MATERIAL PROVIDED:
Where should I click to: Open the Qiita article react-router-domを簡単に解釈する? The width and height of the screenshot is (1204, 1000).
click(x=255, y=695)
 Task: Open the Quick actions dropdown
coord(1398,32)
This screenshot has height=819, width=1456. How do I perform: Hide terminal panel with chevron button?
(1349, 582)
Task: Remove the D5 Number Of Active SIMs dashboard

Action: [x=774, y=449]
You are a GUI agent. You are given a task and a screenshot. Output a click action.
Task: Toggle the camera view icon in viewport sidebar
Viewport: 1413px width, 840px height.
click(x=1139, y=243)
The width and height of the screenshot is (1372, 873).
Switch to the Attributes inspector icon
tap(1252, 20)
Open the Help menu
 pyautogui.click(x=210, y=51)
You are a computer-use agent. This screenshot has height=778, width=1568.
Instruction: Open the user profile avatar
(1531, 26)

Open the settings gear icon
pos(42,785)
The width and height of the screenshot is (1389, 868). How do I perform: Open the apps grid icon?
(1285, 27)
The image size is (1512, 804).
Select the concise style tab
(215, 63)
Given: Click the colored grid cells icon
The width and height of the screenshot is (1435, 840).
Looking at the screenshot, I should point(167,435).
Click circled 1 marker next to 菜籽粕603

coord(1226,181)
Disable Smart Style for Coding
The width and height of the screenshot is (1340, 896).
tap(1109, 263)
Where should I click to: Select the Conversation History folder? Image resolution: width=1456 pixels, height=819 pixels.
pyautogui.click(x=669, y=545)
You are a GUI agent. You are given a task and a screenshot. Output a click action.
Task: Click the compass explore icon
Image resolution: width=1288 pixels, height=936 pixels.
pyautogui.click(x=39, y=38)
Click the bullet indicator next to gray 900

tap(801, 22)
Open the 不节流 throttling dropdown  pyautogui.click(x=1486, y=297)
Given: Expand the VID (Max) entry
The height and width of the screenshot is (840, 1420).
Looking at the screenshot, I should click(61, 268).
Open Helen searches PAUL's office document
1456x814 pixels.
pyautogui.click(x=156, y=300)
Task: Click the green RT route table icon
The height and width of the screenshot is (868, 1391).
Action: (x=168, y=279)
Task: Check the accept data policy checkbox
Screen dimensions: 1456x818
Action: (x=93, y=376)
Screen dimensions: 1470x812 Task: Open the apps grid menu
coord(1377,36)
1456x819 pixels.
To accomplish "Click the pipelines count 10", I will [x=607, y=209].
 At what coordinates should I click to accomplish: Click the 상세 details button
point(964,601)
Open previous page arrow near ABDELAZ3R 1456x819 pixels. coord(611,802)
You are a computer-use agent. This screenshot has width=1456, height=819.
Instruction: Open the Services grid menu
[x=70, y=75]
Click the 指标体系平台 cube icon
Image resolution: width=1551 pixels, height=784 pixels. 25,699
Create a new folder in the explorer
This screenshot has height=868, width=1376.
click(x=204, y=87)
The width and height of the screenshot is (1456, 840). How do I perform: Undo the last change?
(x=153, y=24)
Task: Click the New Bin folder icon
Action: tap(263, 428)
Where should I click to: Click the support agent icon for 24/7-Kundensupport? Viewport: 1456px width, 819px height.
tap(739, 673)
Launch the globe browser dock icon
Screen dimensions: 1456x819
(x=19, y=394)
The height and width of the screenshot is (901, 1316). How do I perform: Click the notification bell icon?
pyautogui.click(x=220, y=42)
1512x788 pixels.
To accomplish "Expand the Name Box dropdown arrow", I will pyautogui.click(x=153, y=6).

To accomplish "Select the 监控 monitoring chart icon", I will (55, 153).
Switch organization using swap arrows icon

PROBLEM STATEMENT: The required output is each line of the entries that contains the word "computer".

ANSWER AREA:
You are a computer-use agent. This screenshot has height=778, width=1568.
You are a computer-use agent. This screenshot has width=1456, height=819.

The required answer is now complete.